From what we see, the function ' getcwd ' calls ' GETWD ', and ' GETWD ' will call ' Statx ' in turn. Once ' Statx ' is executed, it begins processing directory entries by executing ' STATX ' in the following order
././.../.. /.../.. /.. /.. (This goes on until, the root directory is reached)
Once the root directory (/) is reached, ' Lstat ' will call ' Statx ' for each entry in the directory. Oracle doesn't control this process at all, so we can't do anything to prevent this from happening (it's all OS-level stuff)
Workaround:
From a similar issue, IBM has suggested the following action plan to avoid this problem.
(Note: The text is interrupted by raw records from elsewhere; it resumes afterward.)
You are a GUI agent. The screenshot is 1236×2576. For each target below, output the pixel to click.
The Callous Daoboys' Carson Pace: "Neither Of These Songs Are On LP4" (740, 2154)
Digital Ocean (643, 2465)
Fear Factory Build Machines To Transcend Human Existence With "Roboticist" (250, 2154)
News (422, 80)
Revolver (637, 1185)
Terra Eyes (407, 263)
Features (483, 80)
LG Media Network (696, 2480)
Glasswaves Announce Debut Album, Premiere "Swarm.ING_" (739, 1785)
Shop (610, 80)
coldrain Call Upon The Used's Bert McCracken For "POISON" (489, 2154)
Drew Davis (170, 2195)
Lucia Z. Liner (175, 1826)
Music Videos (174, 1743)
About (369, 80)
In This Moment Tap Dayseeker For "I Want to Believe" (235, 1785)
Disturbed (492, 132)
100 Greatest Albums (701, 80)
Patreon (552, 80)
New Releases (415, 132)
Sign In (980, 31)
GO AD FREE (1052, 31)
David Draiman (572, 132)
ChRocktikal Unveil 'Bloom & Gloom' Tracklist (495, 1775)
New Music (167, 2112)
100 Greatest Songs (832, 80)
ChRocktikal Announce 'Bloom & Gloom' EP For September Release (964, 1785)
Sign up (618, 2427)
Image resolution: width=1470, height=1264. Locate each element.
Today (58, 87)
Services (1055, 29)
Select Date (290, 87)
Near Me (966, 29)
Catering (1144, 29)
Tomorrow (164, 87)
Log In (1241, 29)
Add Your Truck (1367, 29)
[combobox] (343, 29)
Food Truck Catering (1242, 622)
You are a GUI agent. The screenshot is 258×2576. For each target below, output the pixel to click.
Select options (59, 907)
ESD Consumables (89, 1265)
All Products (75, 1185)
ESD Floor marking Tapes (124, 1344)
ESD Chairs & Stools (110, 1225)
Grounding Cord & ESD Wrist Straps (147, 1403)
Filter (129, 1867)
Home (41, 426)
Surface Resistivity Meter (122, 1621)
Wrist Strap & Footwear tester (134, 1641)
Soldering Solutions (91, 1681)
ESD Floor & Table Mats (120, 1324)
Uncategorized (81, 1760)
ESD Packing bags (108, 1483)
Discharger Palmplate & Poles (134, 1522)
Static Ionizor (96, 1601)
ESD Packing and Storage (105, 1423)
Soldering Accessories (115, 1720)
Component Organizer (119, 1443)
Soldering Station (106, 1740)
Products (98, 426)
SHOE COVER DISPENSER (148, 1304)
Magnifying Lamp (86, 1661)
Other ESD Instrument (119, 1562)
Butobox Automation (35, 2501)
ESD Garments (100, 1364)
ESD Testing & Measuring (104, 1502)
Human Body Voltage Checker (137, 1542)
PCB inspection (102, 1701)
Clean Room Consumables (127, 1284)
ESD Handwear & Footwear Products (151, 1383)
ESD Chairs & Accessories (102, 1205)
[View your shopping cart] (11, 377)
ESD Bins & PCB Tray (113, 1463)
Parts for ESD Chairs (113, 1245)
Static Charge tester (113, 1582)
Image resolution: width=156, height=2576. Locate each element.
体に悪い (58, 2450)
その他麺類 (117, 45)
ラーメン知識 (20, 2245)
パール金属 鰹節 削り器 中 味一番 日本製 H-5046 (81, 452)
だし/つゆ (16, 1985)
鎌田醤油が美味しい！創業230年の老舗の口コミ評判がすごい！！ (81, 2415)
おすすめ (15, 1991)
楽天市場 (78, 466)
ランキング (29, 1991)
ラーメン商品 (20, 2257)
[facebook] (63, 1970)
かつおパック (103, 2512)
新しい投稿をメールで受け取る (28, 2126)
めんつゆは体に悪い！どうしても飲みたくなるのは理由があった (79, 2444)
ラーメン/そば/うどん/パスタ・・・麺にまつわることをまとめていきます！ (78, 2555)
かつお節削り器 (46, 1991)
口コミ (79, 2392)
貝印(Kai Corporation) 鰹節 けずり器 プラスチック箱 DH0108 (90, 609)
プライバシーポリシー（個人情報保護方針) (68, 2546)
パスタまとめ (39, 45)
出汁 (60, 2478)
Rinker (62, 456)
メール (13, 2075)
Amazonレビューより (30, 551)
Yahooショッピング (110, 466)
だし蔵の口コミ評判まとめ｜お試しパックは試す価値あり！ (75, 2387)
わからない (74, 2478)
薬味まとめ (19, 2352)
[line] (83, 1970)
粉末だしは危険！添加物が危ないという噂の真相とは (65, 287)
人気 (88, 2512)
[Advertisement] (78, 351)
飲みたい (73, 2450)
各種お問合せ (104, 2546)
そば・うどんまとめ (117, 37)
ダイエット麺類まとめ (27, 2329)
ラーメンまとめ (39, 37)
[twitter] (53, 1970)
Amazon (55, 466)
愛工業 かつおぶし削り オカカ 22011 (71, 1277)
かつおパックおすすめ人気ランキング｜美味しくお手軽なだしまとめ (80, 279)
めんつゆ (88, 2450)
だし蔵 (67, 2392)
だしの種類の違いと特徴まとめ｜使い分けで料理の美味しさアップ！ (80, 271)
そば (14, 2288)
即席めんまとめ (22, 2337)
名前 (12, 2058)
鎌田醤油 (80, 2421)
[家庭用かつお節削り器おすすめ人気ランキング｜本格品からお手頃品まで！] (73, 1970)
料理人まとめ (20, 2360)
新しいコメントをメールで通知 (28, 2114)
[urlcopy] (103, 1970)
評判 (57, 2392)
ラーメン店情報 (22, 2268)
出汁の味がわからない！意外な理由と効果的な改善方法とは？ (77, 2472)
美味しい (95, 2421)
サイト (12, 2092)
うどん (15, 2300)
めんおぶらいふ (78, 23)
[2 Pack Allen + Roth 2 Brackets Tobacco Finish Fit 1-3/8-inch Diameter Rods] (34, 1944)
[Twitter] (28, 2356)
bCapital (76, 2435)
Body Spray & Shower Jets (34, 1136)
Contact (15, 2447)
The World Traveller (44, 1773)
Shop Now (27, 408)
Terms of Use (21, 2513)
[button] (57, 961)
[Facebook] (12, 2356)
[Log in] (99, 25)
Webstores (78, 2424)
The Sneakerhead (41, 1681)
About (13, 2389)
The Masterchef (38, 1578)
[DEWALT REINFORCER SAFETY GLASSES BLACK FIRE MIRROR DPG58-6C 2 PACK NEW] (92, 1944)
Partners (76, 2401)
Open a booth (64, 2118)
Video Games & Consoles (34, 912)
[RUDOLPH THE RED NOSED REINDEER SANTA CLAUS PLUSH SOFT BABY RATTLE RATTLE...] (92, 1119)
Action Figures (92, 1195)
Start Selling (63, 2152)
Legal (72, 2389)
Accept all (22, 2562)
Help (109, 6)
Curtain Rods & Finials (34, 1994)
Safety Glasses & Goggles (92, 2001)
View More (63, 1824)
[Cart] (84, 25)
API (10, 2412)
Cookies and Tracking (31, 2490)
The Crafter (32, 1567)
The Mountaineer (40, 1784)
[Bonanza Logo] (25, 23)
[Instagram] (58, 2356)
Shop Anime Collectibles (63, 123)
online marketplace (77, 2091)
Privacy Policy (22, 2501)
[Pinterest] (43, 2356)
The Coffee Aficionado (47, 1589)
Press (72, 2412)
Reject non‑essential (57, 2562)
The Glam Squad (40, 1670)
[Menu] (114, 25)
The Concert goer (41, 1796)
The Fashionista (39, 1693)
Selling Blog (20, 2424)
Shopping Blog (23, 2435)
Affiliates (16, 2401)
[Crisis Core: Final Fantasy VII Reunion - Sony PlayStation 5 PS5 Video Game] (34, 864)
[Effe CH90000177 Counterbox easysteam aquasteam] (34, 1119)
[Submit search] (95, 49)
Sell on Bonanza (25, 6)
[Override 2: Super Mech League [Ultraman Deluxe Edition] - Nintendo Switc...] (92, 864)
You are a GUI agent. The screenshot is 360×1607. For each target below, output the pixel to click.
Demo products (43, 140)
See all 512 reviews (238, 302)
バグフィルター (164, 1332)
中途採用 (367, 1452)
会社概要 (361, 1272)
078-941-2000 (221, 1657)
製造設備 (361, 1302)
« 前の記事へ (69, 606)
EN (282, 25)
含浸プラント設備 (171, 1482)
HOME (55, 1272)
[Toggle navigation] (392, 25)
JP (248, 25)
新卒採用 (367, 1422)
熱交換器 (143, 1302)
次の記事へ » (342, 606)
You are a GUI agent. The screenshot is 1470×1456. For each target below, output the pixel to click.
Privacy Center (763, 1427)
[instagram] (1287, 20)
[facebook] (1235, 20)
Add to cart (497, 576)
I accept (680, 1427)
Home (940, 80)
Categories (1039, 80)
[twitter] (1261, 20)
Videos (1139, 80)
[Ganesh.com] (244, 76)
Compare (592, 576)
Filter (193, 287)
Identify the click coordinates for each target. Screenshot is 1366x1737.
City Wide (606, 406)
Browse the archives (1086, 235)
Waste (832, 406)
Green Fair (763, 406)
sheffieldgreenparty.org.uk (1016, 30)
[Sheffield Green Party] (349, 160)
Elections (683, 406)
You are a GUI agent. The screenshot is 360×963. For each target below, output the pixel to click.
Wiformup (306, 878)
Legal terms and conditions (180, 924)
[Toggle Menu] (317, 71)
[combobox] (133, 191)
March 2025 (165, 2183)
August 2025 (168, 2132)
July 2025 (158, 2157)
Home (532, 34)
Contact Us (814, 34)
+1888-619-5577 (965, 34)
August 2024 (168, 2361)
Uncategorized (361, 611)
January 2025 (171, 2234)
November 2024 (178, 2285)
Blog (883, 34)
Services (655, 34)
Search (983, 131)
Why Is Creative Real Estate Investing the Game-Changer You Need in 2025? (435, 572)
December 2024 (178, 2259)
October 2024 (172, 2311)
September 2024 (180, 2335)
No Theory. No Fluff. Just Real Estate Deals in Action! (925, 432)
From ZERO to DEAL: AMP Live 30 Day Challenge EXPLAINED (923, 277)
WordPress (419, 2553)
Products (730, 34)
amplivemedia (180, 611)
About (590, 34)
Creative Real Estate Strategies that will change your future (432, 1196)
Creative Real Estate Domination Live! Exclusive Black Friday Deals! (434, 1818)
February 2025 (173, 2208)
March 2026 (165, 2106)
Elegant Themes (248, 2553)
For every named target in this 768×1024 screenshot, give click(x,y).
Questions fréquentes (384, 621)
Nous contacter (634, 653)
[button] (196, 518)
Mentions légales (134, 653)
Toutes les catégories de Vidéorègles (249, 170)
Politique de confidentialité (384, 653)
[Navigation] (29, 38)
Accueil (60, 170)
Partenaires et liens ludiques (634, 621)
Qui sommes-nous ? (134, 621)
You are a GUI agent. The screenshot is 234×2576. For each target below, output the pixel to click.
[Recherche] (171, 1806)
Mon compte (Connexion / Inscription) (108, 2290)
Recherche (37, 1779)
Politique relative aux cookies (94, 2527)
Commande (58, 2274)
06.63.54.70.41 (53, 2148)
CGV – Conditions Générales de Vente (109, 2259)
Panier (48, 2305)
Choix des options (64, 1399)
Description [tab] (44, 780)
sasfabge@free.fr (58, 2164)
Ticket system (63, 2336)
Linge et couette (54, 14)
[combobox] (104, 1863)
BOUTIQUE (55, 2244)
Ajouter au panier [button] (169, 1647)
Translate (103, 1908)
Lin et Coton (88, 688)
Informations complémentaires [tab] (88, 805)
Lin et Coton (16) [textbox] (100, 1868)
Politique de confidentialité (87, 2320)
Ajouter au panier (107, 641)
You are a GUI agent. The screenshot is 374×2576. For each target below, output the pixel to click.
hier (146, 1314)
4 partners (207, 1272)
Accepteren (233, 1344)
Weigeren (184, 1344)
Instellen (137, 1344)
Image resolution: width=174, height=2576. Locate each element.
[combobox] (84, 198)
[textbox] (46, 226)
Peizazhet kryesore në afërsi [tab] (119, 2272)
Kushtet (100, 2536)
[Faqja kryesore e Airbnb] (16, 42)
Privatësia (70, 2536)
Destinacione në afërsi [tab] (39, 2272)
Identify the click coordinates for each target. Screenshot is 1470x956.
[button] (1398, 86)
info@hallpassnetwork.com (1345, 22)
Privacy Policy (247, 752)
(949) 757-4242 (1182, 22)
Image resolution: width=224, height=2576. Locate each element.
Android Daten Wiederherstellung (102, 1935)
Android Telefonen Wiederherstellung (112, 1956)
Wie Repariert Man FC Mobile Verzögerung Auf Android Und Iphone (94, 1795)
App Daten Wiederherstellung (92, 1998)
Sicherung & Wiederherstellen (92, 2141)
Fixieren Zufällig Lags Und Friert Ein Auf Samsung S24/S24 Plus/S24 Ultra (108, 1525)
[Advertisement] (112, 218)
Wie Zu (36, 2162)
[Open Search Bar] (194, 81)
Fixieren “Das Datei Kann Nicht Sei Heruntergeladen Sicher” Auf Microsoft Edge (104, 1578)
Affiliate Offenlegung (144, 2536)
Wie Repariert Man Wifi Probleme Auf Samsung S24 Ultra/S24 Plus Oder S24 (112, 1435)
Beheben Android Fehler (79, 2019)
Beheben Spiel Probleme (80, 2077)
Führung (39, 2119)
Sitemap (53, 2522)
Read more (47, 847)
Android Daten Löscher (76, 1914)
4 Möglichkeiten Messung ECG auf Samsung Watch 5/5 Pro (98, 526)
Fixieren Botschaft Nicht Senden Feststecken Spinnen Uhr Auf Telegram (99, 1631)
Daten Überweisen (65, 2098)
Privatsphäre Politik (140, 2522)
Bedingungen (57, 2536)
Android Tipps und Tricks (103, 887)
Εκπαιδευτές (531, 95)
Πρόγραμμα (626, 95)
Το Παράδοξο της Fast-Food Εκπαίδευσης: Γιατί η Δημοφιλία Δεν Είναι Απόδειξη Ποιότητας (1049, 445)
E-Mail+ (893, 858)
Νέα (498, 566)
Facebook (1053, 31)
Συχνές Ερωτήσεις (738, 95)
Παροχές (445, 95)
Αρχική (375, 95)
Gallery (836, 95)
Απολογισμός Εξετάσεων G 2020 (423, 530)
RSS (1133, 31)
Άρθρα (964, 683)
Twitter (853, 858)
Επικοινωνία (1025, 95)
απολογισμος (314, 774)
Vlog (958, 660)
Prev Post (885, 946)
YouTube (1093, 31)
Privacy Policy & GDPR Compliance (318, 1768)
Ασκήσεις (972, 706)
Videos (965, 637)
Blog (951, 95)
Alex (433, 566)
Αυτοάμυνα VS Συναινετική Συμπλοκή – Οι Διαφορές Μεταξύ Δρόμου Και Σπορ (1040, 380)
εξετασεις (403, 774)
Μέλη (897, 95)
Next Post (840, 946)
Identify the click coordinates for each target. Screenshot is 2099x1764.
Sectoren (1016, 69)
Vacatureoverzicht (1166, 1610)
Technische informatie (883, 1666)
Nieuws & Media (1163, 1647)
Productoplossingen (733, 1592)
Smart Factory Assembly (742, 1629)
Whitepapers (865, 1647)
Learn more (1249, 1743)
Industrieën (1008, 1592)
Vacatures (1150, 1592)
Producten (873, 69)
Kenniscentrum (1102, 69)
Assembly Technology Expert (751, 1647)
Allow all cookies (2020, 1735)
The answer from IBM is:
Here's a solution to avoid the problem described by Oracle:do not having the NFS mounts directly under/, but put them one Level lower. Then, we can use the symbolic links to them. NFS mount point in node /nfs/backup (/nfs is a directory we ' ll create, it can has any name) and create a softlink/ba Ckup,/nfs/backup. $ ln-s/nfs/backup/backupthis would avoid the statx problem without have to make changes in the Setup (because/backup is still there). Additionally you can ask IBM about APAR # IZ85027, IZ85029, IZ85032, IZ86102, IZ87374, IZ90533. Check with the IBM which one applies to your configuration.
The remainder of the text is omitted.